Лёдник искренне удивился.
– Тоже православный?
– Вырвичи веры не меняют! – гордо сообщил Прантиш. – А мой святой покровитель, мученик Франтасий, ух какой святой! Ему и его сподвижникам римляне в головы гвоздей набили, а потом отрубили. Так мученики головы подняли и к своему епископу Франтону распрощаться пришли. Вот что вера творит!
Вырвич зевнул, но спать больше не хотелось. Лёдник завязывал мешочки с сухими травами, из которых варил отвар, и молчал, как стена.

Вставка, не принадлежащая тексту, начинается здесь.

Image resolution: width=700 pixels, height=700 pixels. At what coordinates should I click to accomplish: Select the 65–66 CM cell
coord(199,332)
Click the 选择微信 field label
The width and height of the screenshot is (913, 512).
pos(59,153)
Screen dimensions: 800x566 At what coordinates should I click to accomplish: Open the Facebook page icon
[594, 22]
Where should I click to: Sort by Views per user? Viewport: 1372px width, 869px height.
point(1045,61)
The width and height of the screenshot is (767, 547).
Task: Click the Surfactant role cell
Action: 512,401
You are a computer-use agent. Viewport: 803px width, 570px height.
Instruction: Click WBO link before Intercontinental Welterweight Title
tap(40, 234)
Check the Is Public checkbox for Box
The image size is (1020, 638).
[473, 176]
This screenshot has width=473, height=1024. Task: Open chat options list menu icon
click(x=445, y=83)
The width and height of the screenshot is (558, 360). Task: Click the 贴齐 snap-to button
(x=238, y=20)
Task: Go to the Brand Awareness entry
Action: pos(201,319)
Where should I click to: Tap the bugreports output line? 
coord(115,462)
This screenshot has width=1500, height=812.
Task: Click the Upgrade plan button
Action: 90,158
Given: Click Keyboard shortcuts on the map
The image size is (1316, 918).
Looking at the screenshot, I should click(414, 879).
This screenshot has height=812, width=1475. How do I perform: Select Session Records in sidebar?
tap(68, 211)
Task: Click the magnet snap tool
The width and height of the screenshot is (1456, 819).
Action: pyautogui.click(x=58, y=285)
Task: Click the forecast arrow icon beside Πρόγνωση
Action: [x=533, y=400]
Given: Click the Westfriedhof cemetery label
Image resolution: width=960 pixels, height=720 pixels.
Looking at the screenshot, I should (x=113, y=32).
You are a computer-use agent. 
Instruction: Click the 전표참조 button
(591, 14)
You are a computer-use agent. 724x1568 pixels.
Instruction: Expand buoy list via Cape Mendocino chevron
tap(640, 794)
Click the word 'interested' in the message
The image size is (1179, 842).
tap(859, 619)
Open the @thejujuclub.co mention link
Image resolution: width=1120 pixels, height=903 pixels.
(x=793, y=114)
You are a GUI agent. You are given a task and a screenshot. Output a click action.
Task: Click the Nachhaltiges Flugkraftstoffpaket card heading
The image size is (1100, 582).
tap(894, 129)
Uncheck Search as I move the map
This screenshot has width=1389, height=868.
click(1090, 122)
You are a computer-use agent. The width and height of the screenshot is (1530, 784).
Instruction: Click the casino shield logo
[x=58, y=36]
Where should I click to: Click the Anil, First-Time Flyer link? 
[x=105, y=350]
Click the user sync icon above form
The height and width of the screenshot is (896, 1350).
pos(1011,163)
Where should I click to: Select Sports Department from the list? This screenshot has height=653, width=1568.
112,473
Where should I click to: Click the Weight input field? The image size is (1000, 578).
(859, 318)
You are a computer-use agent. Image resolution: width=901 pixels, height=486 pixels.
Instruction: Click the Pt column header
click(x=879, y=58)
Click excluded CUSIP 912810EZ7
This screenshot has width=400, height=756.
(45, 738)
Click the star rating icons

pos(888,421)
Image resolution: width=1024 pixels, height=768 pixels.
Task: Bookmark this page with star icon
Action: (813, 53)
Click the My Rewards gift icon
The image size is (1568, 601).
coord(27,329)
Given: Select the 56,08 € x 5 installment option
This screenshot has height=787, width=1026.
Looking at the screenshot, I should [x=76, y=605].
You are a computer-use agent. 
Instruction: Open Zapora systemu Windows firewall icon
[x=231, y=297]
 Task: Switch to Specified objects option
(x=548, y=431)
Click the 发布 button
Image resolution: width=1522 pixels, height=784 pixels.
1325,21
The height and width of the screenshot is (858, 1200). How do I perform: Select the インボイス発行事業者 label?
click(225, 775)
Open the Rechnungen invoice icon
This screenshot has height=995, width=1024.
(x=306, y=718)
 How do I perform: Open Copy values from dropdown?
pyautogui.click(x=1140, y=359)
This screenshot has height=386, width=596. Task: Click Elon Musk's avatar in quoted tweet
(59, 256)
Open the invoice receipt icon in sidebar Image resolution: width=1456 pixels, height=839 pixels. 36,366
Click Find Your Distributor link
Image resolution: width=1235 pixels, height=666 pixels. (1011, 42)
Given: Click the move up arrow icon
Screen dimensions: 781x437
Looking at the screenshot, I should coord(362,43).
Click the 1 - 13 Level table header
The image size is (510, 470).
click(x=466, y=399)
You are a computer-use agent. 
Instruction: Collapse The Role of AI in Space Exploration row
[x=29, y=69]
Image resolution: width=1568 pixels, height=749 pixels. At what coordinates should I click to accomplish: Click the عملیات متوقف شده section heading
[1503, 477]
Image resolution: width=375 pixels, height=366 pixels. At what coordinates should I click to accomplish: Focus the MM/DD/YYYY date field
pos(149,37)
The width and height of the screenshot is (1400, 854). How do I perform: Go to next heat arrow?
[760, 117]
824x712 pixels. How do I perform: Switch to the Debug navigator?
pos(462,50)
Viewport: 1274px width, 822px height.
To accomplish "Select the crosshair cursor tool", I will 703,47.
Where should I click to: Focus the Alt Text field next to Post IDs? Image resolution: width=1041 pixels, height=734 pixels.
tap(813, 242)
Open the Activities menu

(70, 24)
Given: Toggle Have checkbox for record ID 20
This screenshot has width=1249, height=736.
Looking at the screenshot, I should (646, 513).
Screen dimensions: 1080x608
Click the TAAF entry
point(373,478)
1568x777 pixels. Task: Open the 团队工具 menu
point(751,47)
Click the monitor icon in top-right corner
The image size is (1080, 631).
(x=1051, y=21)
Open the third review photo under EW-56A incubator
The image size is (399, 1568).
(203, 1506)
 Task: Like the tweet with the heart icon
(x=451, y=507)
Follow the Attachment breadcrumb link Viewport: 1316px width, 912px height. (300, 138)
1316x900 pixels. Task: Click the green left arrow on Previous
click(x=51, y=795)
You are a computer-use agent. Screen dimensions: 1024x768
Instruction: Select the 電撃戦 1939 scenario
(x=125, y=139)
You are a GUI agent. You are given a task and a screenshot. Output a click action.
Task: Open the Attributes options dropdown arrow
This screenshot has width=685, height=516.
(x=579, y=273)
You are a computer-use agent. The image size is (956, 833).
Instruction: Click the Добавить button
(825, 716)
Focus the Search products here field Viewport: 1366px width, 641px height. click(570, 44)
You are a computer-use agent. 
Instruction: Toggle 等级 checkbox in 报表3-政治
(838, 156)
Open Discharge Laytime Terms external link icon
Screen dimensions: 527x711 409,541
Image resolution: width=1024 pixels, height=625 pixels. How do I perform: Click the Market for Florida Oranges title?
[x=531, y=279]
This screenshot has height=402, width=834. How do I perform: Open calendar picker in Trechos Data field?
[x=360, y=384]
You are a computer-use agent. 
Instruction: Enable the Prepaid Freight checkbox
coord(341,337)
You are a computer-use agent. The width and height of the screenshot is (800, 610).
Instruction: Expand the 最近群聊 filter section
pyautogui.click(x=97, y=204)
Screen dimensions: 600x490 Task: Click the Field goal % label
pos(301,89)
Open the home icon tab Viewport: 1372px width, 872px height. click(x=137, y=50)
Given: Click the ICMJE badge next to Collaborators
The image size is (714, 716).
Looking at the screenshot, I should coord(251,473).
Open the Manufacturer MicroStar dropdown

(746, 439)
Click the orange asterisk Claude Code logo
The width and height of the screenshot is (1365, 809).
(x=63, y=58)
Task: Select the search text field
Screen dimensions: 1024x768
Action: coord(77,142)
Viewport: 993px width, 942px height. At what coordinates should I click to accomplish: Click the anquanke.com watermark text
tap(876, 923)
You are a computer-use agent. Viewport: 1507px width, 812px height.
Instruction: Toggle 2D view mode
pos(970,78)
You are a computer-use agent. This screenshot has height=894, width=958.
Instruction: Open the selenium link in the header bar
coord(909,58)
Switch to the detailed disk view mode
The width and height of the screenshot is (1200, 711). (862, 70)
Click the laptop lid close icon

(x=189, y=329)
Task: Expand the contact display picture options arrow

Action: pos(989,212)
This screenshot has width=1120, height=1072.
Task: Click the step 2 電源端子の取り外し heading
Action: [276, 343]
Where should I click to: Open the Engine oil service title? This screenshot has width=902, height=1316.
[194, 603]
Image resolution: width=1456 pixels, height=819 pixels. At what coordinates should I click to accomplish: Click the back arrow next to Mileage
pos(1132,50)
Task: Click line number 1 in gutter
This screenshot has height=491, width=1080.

Надо же, какой нелюбопытный… Или нарочно притворяется.
– Никаких профессорских дочек я не соблазнял, потому что не было случая, – лениво нарушил молчание Прантиш. – А удирать пришлось… из-за Вороненка.
– Птицу на лекцию притащил? – пробурчал лекарь. – Шут…
– Вороненок – так моего приятеля прозвали… Ну не то, чтобы приятеля… Как с таким дружить… Он горбунком был. Хворенький такой, смешной… Но умный, холера.
Прантиш закрыл глаза, чтобы до черточки представить лицо бедного Вороненка.
В действительности его звали Денисием. Был он из семьи небогатой, но все-таки не такой бедной, как Вырвич, который попал на учебу только благодаря крестному-писарю. Оба были из православных семей, иезуиты брали учиться всех, рассчитывая, что к окончанию занятий каждый схизматик убедится в правильности католической веры.